RepairsCassandra’s eventually consistent architecture invites data loss. Even with fully consistent databases, the risk of data loss is a real problem that much code has been written to protect against. With eventual consistency, it would appear that the Cassandra community is asking to lose data. They are not. There are three anti-entropy mechanisms in Cassandra to avoid data loss. They are:
- Hinted Handoffs – when a coordinator node is unable to deliver a write request to destination nodes or some of the nodes do not respond in time the coordinator node stores the write request in a hinted hand off file and periodically retries the request.

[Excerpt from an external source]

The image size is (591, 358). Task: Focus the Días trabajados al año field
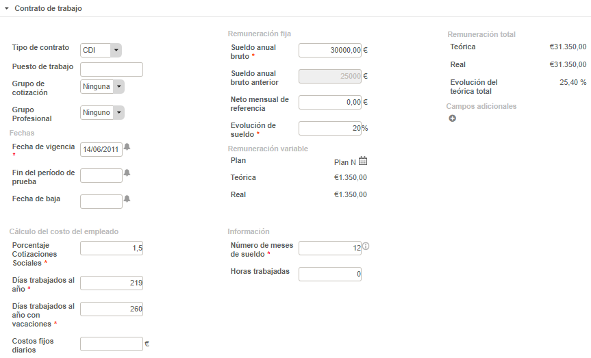tap(112, 283)
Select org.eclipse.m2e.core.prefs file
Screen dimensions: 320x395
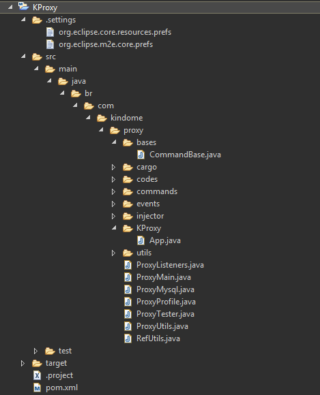(106, 44)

- Read Repair – When quorum reads find data mismatches returned to the coordinator node the coordinator determines the most recent value returning that to the client and also writing the corrected data back to the node(s) which supplied incorrect data.
- Repair – This is a background process that can be launched via JMX to compare data at specific token ranges and tables between nodes which should have the same data. When a discrepancy is discovered the corrected data is written to the node with missing or out of date data.